I noticed this earlier. It looks as though Global Warming affects only Americans, and the other 95% of us don’t have to worry
Yes @RioHa and @Reg Nelson. Whilst the Continental US has to deal with the despicable affliction global warming the rest of us, the likes of myself in the North West of the United Kingdom waking up to no power after a windy night for example, have to deal with weather because it’s not part of the program to include those of us moving back to Arctic conditions.
Why did they start at 1850? Is it because it was the best year to start the record due to temperature measuring sites, quality of data, or because that was the end of the Little Ice Age? On that note I have talked with some old timers in my area (east Texas) and they told me that when their ancestors settled our area in the early 1800s that the ecosystem was mainly grass plains and some savanna, but now our entire area is heavily forested (except where cleared by man). These forests grew since the end of the LIA, which means there was a significant climate change between then and now with it being both warmer and wetter now. So, why was the year 1850 chosen when that is precisely when North America started recovering from the LIA?
This is all a waste of time. The 100 most pristeen stations in the world, unmoved, no time of day changes, totally rural, un homogenized, no station type changes, would give a more real picture of the global temperature trend than all of this super adjusted and manipulated nonsense.
This is yet another demonstration of how WUWT is the new (and far superior) normal for
“Peer Review”. This is the the open, global, immediate and unlimited way to scrutinize that which needs scrutinizing. Resulting in the removal of any potential for the snow jobs and pal review produce by the now obsolete Journal “Peer Review” .

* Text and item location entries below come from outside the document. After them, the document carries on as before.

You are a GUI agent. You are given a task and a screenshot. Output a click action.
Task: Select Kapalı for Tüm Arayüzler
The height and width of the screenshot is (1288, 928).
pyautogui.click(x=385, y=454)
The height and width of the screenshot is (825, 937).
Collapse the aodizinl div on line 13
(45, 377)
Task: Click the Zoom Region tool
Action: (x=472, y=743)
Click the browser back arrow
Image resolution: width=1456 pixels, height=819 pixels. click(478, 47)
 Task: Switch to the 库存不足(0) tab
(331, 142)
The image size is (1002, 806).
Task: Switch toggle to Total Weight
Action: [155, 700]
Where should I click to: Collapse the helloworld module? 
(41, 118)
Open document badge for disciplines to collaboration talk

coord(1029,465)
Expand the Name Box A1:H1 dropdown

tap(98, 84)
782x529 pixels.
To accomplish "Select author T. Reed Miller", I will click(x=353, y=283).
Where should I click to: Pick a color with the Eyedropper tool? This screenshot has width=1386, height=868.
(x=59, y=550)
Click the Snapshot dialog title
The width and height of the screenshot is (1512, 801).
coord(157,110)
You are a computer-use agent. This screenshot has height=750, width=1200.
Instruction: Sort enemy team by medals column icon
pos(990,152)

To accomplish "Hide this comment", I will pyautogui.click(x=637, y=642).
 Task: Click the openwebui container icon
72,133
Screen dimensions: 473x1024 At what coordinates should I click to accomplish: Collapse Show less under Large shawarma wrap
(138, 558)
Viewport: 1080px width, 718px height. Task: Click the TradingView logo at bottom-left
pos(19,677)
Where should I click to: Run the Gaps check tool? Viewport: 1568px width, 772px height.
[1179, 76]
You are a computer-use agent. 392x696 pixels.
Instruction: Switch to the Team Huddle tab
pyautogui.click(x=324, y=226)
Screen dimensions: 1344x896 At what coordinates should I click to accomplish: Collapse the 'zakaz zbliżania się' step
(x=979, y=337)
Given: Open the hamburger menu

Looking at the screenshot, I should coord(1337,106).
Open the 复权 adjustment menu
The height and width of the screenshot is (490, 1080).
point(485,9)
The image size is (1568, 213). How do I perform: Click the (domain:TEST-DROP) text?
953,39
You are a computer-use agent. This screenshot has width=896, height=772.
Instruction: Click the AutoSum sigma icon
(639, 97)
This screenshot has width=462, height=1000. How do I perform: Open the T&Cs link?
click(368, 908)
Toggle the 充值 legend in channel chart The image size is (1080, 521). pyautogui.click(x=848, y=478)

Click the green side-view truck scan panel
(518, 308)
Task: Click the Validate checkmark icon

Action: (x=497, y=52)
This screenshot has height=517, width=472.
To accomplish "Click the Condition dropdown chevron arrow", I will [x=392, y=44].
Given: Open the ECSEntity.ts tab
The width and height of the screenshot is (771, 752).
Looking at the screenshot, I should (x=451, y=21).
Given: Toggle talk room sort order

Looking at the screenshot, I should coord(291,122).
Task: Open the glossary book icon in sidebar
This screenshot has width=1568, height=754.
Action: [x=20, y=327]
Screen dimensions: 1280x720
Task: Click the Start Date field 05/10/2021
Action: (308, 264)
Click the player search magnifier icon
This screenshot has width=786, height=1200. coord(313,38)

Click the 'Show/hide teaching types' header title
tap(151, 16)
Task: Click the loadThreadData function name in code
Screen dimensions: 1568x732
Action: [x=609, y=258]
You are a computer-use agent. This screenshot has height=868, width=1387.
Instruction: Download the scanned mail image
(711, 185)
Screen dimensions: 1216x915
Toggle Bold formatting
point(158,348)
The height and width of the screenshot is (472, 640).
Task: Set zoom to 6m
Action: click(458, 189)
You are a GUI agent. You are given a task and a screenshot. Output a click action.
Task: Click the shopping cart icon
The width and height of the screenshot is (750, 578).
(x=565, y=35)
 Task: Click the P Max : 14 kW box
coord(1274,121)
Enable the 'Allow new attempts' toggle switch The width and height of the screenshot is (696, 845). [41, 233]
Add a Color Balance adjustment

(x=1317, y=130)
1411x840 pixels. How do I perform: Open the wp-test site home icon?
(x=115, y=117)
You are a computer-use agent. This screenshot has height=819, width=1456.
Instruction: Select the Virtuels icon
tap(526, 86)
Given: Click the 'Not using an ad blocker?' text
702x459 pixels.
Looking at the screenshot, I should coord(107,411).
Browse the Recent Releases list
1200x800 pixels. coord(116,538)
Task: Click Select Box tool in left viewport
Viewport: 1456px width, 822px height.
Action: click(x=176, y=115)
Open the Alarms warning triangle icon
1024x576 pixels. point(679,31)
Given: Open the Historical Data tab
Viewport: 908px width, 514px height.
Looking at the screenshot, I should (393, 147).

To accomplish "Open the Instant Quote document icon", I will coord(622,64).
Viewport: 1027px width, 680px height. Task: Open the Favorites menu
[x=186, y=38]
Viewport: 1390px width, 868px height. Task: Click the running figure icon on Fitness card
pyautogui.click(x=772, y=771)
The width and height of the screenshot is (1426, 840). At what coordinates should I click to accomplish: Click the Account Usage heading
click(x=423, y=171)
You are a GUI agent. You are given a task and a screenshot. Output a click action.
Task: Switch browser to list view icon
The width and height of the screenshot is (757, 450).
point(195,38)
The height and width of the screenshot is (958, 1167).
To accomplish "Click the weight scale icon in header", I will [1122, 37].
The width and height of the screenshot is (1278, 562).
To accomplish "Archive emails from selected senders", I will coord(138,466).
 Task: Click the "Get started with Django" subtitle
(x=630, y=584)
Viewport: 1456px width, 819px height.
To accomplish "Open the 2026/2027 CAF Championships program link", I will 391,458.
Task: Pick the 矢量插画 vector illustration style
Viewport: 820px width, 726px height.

This is what science in all forms should strive to achieve for the sake of the highest quality outcomes. The web provides a level of participation which cannot be marginalized by those clinging to what they hoped to continue controlling to benefit their interests at the expense of progress.
Tilo,
I have often wondered the same. It would surely give an accurate record. Looking at some remote Australian stations ie in country areas where growth has been minimal, the record shows either no warming or in a number of cases, slight cooling. Obviously this is a real problem for a warmist organisation like our BoM so they adjust until they get warming. When taken to task by a request to the Auditor general they scrapped that data series and started another. They must have felt threatened.
Lawrie,
You can’t get perfection. For example, peeling paint can change readings. But I think what I mentioned above would give us a truer picture. Several thousand readings with multiple layers of adjustments just have no value at all in my mind. And then Best actually came up with a result that there is no UHI effect. But many other studies have proven that there is by direct emperical comparison of cities and their immediate countryside. Heck I can confirm that on my car thermometer. In my mind BEST and GISS are a total waste of time for even more reasons than I have already given. We should move on and let the alarmist faithful cling to their security blankets.
The bottom line is that “BEST” is using surface station data to try and prove a warming tend in climate of less than 1C. However the data is unfit for purpose. No amount of slicing, dicing or homogenisation can ever fix it.
The egg is scrambled and no amount of extra time in the blender can unscramble it.
Anthony’s surface stations project highlighted the extent of the problem. Without individual station metadata, there is no hope of applying the necessary corrections to individual station records. This data would have to record numerous micro and macro site factors for each station and span the full period of the station record. This data does not exist for a sufficient number of stations.
We have well past the point in the climate debate where the attempted use of surface station data speaks to motivation. It now speaks very, very loudly.